Me Monstar: Hear me Roar!
- Darran Thomas
- Aug 29, 2014
- 4 min read

Me Monstar is a concept that I started working on at Cohort way back in 2008. We had just finished pre-production on The Shoot and were waiting to see if Sony wanted to proceed into full production. So rather than sitting around and waiting we decided to start playing with some rather cool hardware from Sixense that had turned up at the office (The Shoot started life as a Guncon controlled game). Our initial thoughts were that motion control would be a really cool way to control a character, and Me Monstar was born.
I had been playing with a game concept using robots and the six axis tilt control to move them around, and the idea kind of morphed from that.
Me Monstar was initially designed to be a cross media franchise, a pervasive experience that you could play at home or on the road. This meant we had lots of ideas for how we could make the game work on various platforms and how we could connect people through the game. Each platform would provide different experiences specifically targeted at the platfrom for the best experience that would feed into the central experience that would be connected online through a social network.
We realised that the motion control aspect wouldn't be commercially viable with Playstation Move the way we wanted to do it as you would need 2 controllers which would be cost prohibitive for most players. We didn't have a relationship with Microsoft so weren't aware of Kinect until late on which probably would have been the perfect fit if we had been aware of it.

Minis
We ended up developing Me Monstar for minis because as a studio our ambition for a long time had been to release our own self published titles. It had been sitting on the back burner while The Shoot was in production, so we dusted it off. I cut the game right down, and took a section that we thought we could self fund and that would create a fun experience on the minis platform.
The minis version is basically about bullying and overcoming it. You get bullied by bigger monstars, and as you grow you get some payback on the bigger guys. The gameplay goes back to games that inspired me as I was growing up, Mr Doo, Bomber Man and Pac Man, and I think you can probably see the influences in there. The humour is based around the digestive system as you have to eat to become more powerful, so there's a lot a toilet humour in there.
The game fits into the overall backstory of Me Monstar, and takes place at the start where your Monstar has to travel the Roaring Road as a rites of passage to become a Monstar Guardian, protector of the Monstars world.
Narrative
The game takes place in a dream world, which is admmittedly a well worn conceit. We needed a device to essentially do what ever we wanted with gameplay, and dreams simply fit that and wouldn't need much explanation and something people could easily relate to. Something to consider when creating something original is how you create your 'in', how your audience can relate to and understand what your doing. There is no point being original for originals sake, you need to pick your battles.
The gameplay was turning out to be pretty weird, with weaponsied vomit, explosive farts and moral indignation as a gameplay mechanic. I could have gone for an equally weird backstory, but felt this would have been harder to relate to. Something I wanted to do was to create a world that held a mirror up to modern society, so rather than being about rainbows and unicrons, it was about greedy bankers and fast food.
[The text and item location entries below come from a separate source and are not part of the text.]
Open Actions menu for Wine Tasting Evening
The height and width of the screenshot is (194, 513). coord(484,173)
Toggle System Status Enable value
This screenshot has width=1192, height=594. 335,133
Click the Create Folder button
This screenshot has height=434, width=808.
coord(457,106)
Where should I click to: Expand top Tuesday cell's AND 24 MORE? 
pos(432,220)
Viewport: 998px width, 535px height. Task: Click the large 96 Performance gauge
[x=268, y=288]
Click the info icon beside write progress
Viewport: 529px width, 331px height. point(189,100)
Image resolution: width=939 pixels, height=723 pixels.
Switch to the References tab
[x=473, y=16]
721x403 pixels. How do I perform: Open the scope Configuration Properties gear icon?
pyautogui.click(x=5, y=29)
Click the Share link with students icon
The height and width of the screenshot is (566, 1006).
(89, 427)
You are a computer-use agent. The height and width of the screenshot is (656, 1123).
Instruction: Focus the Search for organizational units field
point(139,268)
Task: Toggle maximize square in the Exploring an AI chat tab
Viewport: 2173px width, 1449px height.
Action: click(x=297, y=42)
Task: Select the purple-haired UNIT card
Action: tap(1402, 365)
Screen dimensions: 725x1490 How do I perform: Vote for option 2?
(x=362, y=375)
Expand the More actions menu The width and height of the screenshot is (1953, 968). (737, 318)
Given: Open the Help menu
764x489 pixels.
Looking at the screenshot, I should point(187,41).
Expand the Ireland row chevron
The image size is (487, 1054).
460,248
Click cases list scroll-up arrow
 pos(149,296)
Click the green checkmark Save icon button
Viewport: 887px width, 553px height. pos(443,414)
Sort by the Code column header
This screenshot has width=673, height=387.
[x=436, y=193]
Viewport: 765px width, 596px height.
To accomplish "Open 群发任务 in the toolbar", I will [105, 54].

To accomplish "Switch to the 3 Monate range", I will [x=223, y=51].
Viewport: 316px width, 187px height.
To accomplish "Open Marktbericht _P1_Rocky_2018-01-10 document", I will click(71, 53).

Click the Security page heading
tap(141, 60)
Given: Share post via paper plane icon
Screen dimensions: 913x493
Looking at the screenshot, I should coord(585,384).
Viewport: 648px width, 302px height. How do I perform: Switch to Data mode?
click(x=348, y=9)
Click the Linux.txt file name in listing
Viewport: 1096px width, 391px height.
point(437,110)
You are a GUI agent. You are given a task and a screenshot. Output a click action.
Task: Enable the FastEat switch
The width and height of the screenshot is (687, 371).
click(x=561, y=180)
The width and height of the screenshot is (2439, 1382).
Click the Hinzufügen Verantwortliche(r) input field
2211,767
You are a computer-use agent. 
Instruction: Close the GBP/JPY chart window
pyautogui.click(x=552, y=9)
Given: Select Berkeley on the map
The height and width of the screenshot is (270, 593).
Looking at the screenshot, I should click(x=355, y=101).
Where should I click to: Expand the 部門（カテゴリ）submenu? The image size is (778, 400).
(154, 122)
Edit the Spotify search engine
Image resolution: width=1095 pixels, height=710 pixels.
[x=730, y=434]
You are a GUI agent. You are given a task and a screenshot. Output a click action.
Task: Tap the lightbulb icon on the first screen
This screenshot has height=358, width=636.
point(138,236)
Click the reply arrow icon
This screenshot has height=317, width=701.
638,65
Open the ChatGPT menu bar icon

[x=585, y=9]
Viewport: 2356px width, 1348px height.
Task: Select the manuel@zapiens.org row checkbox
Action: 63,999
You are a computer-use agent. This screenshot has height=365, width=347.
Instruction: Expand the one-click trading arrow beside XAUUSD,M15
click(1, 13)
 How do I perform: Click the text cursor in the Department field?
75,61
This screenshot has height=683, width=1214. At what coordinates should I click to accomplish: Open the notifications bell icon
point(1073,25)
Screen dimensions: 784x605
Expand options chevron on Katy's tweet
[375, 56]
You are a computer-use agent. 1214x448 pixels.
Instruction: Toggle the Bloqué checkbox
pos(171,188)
The world is under threat, yeah another well worn one, but the fear that is consuming the world is coming from peoples dreams, and the fear of the world they live. Fear of the financial situation, war, terrorism, social and politcal influences, getting fat, etc etc. Where as in 'The never ending story' for example, darkness is consuming the land because people stop believing in magic, darkness is consuming this dream land because people are becoming more afraid.
A lot of this is there as sub text, and it doesn't really matter if players notice it. I think it gives a slightly different feel and a humorous take on bosses and power ups. It also helps to ground a surreal world more in reality, and give some slightly more mature themes to what are essentially fart jokes. Not that theres anything wrong with fart jokes, we were aiming at a 7+ audience and we wanted the world to have a child like charm to it so it seemed like an obvious source of humour.
We have the whole 'chosen one' theme there too, but that's more inspired by Drunken Master (1978) and the relationship between student and master than something like Star Wars, The Matrix or Harry Potter, and it just fitted the gameplay nicely as your Monstar is the only one who can see dreams to eat them. Your character is 'special' and is being guided by a mentor in order to reach their potential. This provides a nice way to deliver tutorials and hints as well as flesh out some backstory.
Art Direction
By the time we started the mini version there was quite a lot of visual development that had been done already. The very early style references were similar to Pokoyo a childrens cartoon and we were aiming at a 3+ age rating, but because we were now aiming solely at PS3 and PSP I didn't feel this would be appropriate. We needed to make the visuals a bit more mature adding more detail especially to the environments and giving it a bit more of an edge that would appeal more to the Sony demographic while still keeping that child like charm.
The real challenge was making the game look good on both PSP and PS3, we had looked at other minis titles, and noticed they didnt do well when being upscaled on the PS3 and I thought we could make a real difference here. So we had to make some tough decisions on the amount of frames for animations to enable us to create higher resolution textures to handle the upscaling. Going for a tile based environment also helped on conserving memory, using an overlay to add some variation to the tiles to try and reduce the repetition.